Houseboat Heating - wood heat is still the best
by: Anonymous

Wood is far safer than almost any other fuel. When was the last time you saw a pile of wood explode? How about leak all over the floor?

Also best of all wood is carbon neutral since it takes C02 out of the air while it is growing as a tree. Try that with propane or NG or diesel.

Lastly PROPANE on a BOAT! are you kidding me! Propane is heavier than air so it will always seek the lowest point and it a boat there is no where for propane to vent out of a vessel so K-Boom!

That won't be happening with good OLD WOOD. If you are human and you make a mistake with wood stove you might see some smoke as it burns the side of your boat hull if you have improper clearances.

BUT with propane, NG, Gasoline, or Diesel you could have a fire you cannot put out or possibly an exploding bomb on your hands. WOOD - Hands UP - TOUCH DOWN !

Heating Houseboats - wood burner stoves on HB's.
by: Ray

Read several comments about Pellet burners on houseboats. They are nice, romantic, clean and would be economical on a boat.
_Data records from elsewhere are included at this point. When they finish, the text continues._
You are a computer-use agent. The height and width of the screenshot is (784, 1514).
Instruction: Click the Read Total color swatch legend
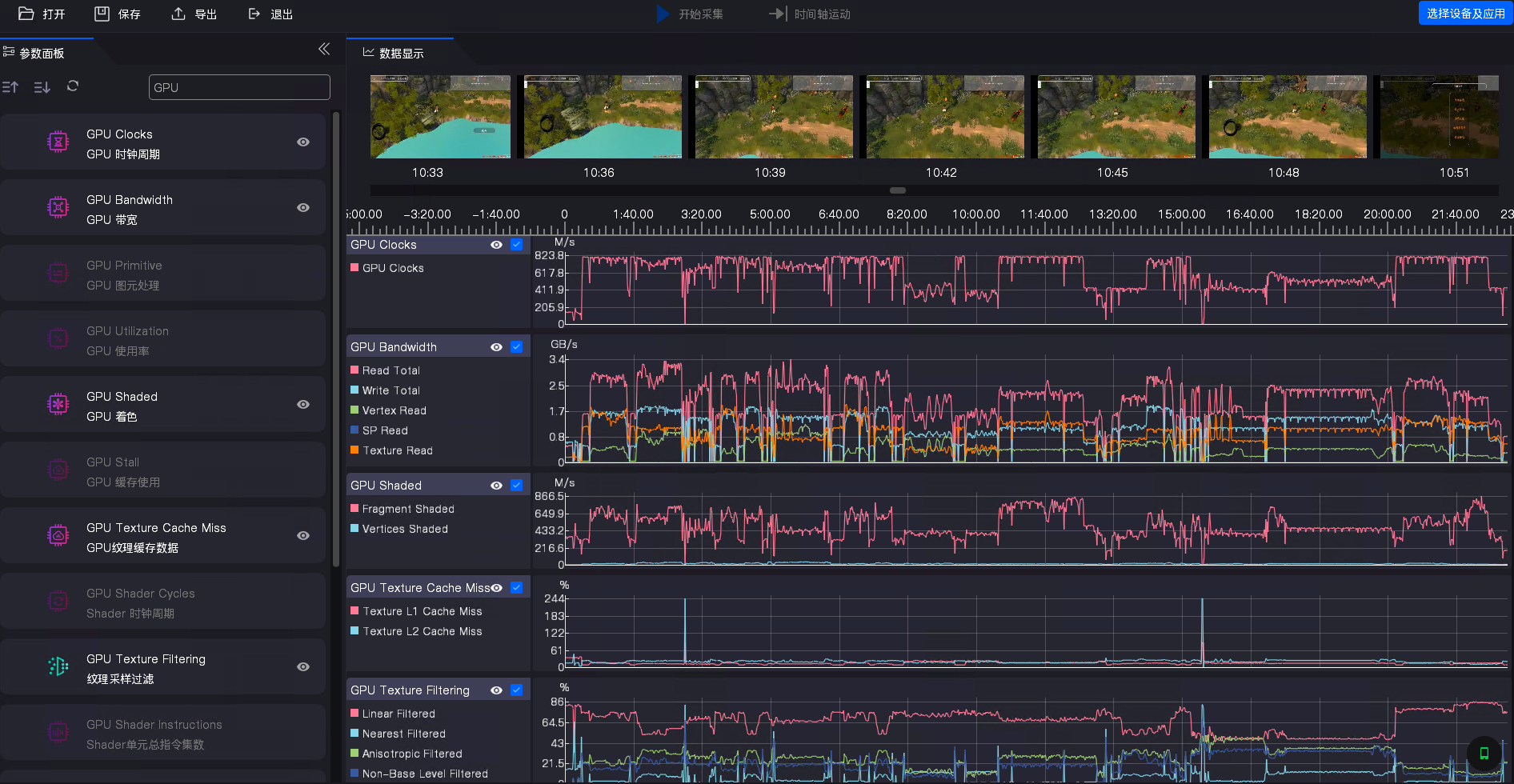pos(354,370)
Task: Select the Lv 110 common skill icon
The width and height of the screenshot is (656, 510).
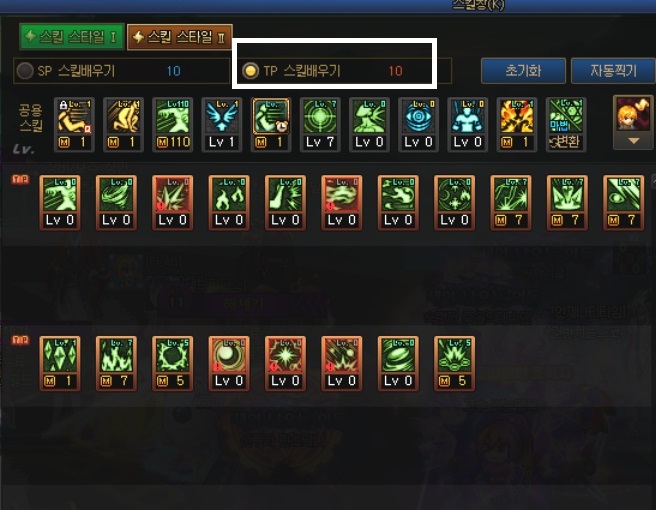Action: click(172, 125)
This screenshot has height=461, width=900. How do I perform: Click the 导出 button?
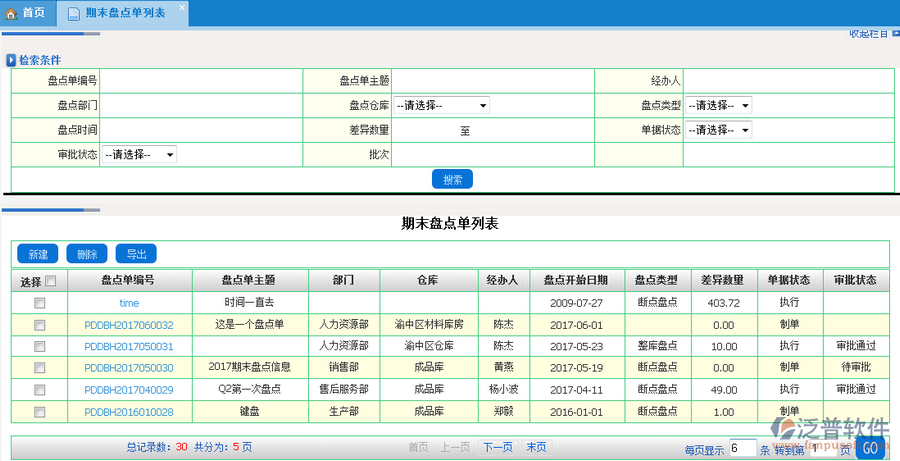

I have two in my land house, BUT, they are very heavy. One must remember weight when contemplating heating alternatives, unless you have an exceptionally big boat.
Then you have the concern of storing the pellets in a "dry" area. At 40#'s per bag, again, there is the weight factor.

As a retired professional FireFighter and Fire Investigator, I personally would not have one on my boat. There is a time and place for everything, and unless you have a 100'er, it is nothing I would recommend.
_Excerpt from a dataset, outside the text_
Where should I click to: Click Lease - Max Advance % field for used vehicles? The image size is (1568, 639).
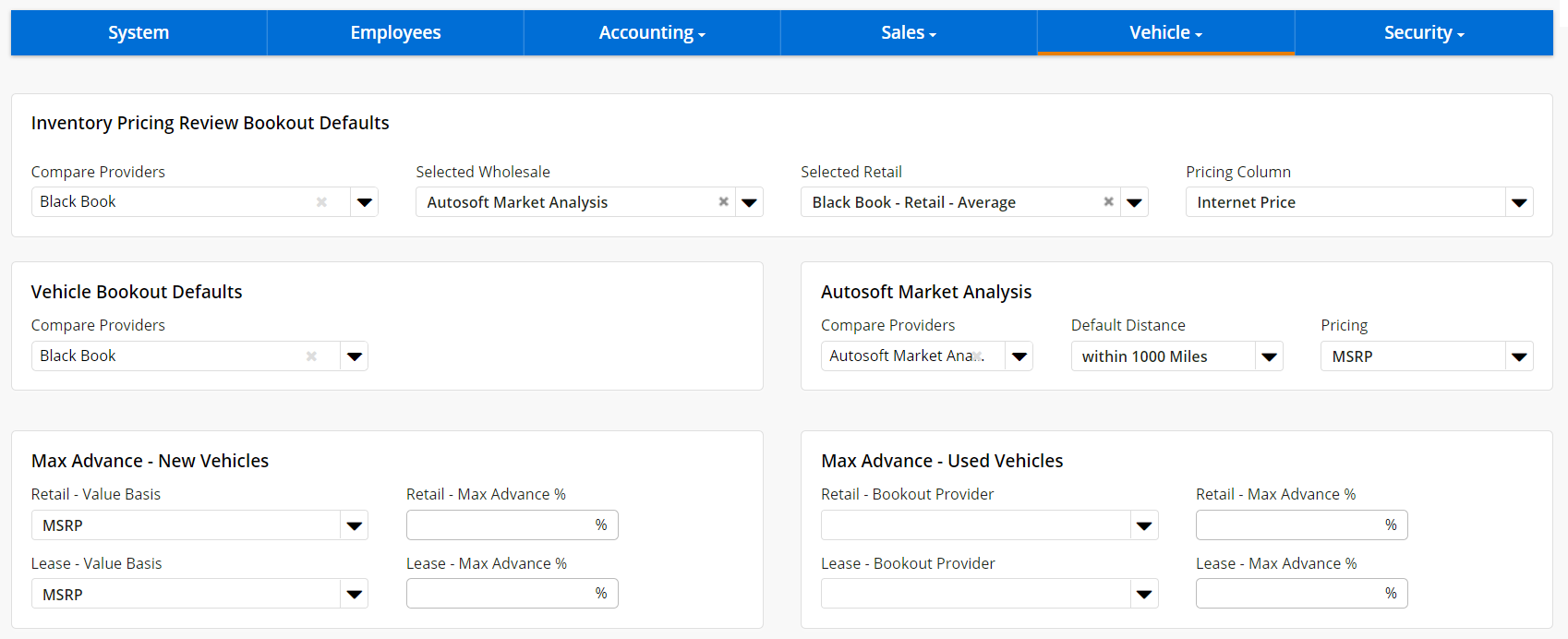tap(1290, 594)
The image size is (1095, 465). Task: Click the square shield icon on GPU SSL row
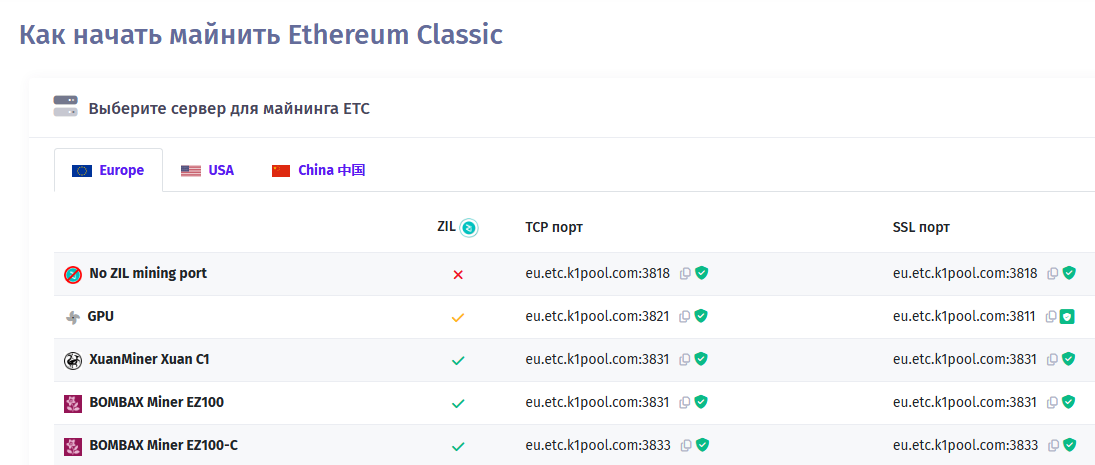[1067, 316]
Imagine the motion of your boat when some fool goes past with his boat on "plow", throwing 5-6' wake rollers, and they will. Best be safe than sorry here.

Pellet stoves on houseboats?
by: Anonymous

I still don't know if pellet stoves are allowed on board a house boat. If you know about this specifically, please comment since they are both safe and clean in houses.
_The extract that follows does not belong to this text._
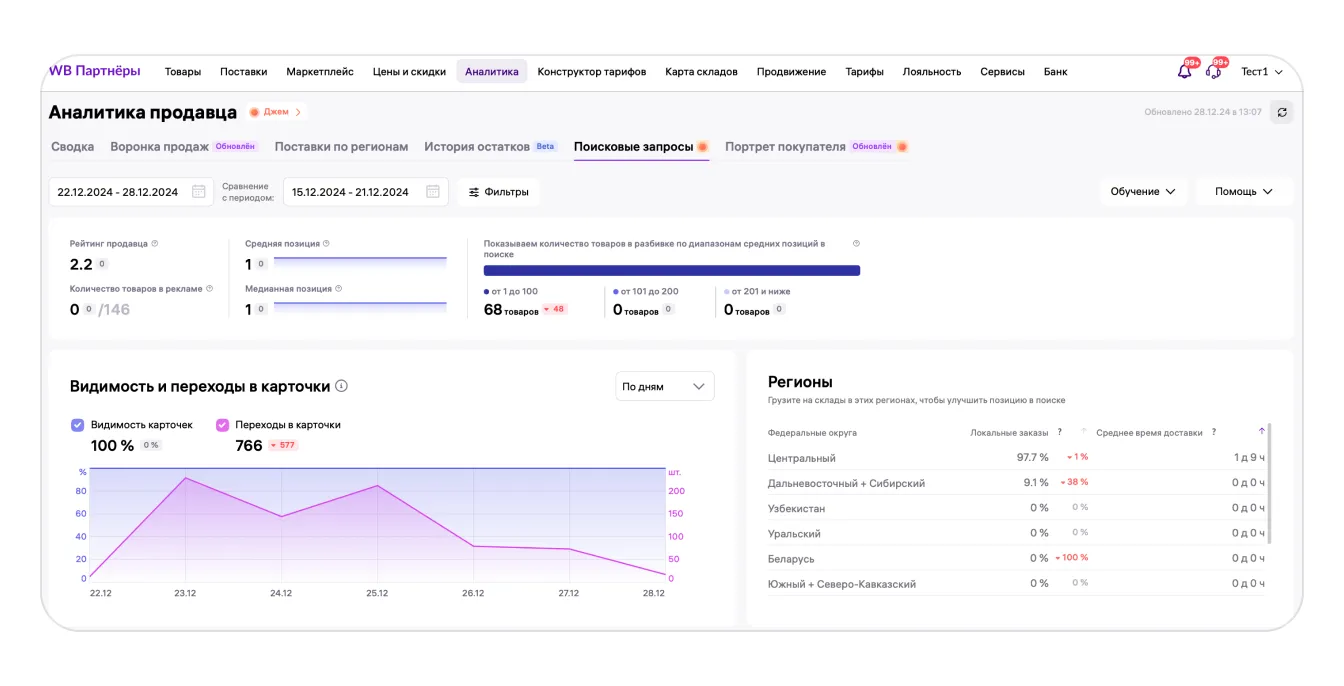
Task: Open the support headset icon
Action: coord(1213,72)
They are so clean burning, efficient and safe (relatively) that they don't require certification by the E.P.A. Why is propane flame allowed but not a electronically regulated pellet flame?


What about Pellet Stoves on Houseboats?
by: Laws

I read Bill V's post about no wood burning stoves of any kind on a house boat, but what about a pellet stove? Is that considered a wood burning appliance? It is very clean burning and does not fall under the same rules for installation and safety that wood burning type heaters do with respect to home installations.

Houseboat Heating
by: Ann

I just got a window air-conditioning unit that provides both a/c and heat. It's run on electricity, which is a lot cheaper than gas. Cleaner, too. It puts out plenty of heat for the whole boat. I love it!

Wood Stoves on Houseboats
by: Bill V Florida

If your St.Paul is in the US, then NO---- It is illegal to have a wood burning anything on a vessel. This is especially true if it is powered with an engine, or in a marina. Now gas or propane fire places are permitted. Hope this helps.

Vent Free Fireplace on a Houseboat
by: Jason Campo

I bought a Propane/Natural Gas Fireplace off of Ebay and I love it. It's vent-free and even turns itself on and off as per the built in thermostat. I would highly recommend it. It comes in several finishes complete with mantle.